*PROBLEMS AND TASKS*
**a)** In the notebook on n-gram probabilities, which three nltk packages are downloaded?
**b)** Rewrite only the stretch of the entries from the line that contains "Screen dimensions: 1568x687" through the line that contains "Image resolution: width=565", with "green" replaced by "red" and nothing else changed.

*TEXT TO READ*
★ ★ ★ ★

In [1]:
from nltk.util import ngrams
from utils.preprocessor import Preprocessor
import pandas as pd
import nltk
import warnings
warnings.filterwarnings("ignore")

## Preprocess the Data

In [2]:
df_train = pd.read_csv(r'data\train.csv')
test = pd.read_csv(r'data\test.csv')

In [3]:
preprocessor = Preprocessor()

[nltk_data] Downloading package stopwords to
[nltk_data]     C:\Users\PrinceEGY\AppData\Roaming\nltk_data...
[nltk_data]   Package stopwords is already up-to-date!
[nltk_data] Downloading package punkt to
[nltk_data]     C:\Users\PrinceEGY\AppData\Roaming\nltk_data...
[nltk_data]   Package punkt is already up-to-date!
[nltk_data] Downloading package wordnet to
[nltk_data]     C:\Users\PrinceEGY\AppData\Roaming\nltk_data...
[nltk_data]   Package wordnet is already up-to-date!


In [4]:
df_train['text'] = preprocessor(df_train.text)
df_train['text']

0       [deed, reason, earthquake, may, allah, forgive...
1           [forest, fire, near, la, ronge, sask, canada]
2       [resident, asked, shelter, place, notified, of...
3       [13000, people, receive, wildfire, evacuation,...
4       [got, sent, photo, ruby, alaska, smoke, wildfi...
                              ...                        
7608    [two, giant, crane, holding, bridge, collapse,...
7609    [ariaahrary, thetawniest, control, wild, fire,...
7610                [m194, 0104, utc5km, volcano, hawaii]
7611    [police, investigating, ebike, collided, car, ...
7612    [latest, home, razed, northern, california, wi...
Name: text, Length: 7613, dtype: object

## Calculate Probabilty with N-grams

### Adding start and end tokens

In [5]:
df_train['text'] = df_train.text.map(lambda x: ["<S>"] + x + ["<E>"])
df_train.text.head()

0    [<S>, deed, reason, earthquake, may, allah, fo...
1    [<S>, forest, fire, near, la, ronge, sask, can...
2    [<S>, resident, asked, shelter, place, notifie...

★ ★ ★ ★

*LISTED RECORDS*
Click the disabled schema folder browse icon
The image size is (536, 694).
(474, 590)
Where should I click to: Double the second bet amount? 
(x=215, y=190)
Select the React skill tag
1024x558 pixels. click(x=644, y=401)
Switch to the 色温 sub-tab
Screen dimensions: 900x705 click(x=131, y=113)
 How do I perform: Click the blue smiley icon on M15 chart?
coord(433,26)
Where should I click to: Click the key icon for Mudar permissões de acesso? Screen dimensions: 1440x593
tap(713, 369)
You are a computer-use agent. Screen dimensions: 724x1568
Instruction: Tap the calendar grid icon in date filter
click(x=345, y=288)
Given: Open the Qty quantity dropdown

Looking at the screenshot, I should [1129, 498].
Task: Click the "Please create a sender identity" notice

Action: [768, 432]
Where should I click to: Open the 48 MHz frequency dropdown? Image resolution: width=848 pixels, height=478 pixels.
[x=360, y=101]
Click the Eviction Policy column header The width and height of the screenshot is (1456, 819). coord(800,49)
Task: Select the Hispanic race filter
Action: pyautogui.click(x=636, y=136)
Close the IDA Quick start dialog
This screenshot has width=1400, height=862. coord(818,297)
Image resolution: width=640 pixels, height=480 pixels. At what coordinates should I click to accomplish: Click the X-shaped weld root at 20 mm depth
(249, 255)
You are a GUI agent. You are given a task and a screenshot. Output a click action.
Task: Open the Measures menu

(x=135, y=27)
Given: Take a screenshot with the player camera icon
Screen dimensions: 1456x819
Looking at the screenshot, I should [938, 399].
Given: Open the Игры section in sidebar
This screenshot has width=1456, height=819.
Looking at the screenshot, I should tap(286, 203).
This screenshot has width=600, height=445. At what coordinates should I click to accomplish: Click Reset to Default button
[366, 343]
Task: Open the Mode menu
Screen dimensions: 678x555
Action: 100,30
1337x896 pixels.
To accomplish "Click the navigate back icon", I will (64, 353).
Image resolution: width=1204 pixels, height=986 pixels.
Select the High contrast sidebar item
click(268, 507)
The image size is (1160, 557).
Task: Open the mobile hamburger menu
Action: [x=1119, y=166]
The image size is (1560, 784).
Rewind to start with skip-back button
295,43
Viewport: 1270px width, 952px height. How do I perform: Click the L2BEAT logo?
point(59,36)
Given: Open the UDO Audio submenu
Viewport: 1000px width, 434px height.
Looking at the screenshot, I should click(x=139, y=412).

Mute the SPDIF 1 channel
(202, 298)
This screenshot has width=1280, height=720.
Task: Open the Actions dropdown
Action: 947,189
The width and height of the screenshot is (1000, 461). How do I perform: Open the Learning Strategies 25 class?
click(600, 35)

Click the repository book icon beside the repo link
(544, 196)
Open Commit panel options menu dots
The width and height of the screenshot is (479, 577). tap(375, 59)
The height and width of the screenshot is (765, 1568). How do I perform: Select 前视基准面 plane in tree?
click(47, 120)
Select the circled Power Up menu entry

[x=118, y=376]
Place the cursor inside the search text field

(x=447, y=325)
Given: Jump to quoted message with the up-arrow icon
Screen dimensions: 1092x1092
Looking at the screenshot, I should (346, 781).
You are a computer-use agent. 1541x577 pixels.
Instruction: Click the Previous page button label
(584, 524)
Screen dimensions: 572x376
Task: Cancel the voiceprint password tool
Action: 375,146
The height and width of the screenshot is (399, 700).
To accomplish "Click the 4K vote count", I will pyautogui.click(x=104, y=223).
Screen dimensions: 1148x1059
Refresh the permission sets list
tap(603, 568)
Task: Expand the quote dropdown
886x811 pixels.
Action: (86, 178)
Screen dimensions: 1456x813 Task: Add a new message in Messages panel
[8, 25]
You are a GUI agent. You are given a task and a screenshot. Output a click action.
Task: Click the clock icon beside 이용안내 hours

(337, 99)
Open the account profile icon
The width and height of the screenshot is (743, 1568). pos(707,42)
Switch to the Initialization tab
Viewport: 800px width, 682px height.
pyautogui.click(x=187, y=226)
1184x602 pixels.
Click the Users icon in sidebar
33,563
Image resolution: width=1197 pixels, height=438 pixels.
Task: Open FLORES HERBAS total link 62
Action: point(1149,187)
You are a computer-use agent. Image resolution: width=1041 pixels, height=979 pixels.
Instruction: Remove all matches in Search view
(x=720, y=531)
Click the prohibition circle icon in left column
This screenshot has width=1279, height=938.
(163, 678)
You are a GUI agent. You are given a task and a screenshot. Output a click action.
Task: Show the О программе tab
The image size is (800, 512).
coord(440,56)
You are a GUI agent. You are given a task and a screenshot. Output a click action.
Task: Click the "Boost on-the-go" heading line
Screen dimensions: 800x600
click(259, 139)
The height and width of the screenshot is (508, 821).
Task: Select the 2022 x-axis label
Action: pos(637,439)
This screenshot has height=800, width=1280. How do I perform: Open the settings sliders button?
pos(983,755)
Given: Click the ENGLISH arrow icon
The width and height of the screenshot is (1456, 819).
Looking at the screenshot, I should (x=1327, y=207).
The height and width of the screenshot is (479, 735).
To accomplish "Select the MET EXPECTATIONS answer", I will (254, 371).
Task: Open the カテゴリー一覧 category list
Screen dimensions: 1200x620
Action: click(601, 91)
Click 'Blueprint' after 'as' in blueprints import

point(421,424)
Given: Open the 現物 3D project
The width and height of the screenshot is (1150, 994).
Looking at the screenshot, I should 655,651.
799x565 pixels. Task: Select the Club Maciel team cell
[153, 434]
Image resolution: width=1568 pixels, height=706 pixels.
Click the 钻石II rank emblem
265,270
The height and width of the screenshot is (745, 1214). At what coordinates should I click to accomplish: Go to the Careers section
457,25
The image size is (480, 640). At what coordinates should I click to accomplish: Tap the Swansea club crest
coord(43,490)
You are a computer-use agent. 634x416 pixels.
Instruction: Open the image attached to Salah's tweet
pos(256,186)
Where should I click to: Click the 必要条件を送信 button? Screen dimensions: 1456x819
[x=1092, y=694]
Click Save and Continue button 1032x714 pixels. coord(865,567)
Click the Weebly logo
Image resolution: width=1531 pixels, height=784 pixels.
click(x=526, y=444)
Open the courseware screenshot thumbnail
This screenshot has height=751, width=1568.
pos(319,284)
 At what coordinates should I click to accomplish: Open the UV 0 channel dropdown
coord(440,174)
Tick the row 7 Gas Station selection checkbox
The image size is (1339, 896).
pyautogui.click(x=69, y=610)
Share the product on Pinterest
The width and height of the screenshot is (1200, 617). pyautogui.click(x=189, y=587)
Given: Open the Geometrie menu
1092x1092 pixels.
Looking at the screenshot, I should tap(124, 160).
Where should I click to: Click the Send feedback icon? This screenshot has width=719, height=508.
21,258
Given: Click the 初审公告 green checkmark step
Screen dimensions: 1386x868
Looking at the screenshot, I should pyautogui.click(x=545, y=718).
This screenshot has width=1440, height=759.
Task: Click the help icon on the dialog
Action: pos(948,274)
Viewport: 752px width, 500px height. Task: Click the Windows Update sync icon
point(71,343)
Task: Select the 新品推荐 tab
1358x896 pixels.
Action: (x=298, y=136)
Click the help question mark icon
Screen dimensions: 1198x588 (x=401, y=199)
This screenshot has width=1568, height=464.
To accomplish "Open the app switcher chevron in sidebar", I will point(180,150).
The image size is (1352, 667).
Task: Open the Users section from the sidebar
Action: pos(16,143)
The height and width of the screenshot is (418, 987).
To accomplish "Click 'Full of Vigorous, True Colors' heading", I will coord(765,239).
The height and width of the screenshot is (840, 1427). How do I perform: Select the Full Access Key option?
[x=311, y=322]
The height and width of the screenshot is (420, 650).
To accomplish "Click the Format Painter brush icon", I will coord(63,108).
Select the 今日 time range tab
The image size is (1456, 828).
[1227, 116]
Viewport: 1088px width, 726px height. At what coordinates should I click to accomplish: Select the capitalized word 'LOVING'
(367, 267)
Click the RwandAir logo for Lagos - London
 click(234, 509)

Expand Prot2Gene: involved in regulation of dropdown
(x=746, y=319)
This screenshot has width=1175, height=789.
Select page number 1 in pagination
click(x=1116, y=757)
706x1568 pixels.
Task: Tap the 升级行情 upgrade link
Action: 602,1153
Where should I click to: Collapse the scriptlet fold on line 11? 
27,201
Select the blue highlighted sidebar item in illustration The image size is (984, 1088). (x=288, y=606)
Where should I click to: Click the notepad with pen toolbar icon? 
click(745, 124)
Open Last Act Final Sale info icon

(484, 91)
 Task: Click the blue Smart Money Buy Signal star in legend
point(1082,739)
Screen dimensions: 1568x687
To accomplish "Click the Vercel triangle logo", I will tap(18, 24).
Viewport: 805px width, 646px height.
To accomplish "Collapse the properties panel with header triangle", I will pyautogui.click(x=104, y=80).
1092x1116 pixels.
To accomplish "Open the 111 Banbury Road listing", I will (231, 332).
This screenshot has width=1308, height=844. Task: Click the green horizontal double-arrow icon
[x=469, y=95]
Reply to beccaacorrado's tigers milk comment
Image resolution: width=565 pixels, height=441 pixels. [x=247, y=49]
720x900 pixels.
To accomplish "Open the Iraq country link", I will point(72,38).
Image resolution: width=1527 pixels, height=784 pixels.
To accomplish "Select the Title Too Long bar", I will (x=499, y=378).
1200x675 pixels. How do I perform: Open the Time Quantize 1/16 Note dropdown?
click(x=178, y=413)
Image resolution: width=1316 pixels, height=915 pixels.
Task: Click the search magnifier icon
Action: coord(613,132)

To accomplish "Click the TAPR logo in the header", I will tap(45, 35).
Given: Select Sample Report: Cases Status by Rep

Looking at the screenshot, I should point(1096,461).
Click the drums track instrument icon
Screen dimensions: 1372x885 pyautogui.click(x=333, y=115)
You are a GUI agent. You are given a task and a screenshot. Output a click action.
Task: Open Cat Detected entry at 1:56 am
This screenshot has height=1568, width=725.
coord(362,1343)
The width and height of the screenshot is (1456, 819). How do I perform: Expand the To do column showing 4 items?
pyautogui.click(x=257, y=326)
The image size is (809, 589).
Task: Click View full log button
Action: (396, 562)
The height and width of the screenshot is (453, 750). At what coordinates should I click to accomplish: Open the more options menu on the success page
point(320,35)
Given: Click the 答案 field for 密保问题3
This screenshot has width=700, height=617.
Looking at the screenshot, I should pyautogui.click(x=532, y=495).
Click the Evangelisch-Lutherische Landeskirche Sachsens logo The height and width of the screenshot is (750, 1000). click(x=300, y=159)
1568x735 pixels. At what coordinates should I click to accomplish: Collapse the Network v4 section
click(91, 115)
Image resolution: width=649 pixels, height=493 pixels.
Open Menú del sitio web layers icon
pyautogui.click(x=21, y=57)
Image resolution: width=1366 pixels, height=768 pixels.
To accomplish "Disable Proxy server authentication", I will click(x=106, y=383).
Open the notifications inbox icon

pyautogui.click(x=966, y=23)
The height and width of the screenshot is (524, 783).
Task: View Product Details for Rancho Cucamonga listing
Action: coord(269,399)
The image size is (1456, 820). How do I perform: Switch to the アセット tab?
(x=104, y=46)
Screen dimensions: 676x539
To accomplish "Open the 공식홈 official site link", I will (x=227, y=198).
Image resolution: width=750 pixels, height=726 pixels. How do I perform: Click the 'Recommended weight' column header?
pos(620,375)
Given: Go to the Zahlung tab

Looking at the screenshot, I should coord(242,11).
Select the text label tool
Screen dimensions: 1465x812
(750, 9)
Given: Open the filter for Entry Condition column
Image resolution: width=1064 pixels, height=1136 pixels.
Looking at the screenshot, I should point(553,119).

★ ★ ★ ★

*ANSWERS PROVIDED*
**a)** Stopwords, punkt, and wordnet.

**b)**
Screen dimensions: 1568x687
To accomplish "Click the Vercel triangle logo", I will tap(18, 24).
Viewport: 805px width, 646px height.
To accomplish "Collapse the properties panel with header triangle", I will pyautogui.click(x=104, y=80).
1092x1116 pixels.
To accomplish "Open the 111 Banbury Road listing", I will (231, 332).
This screenshot has width=1308, height=844. Task: Click the red horizontal double-arrow icon
[x=469, y=95]
Reply to beccaacorrado's tigers milk comment
Image resolution: width=565 pixels, height=441 pixels. [x=247, y=49]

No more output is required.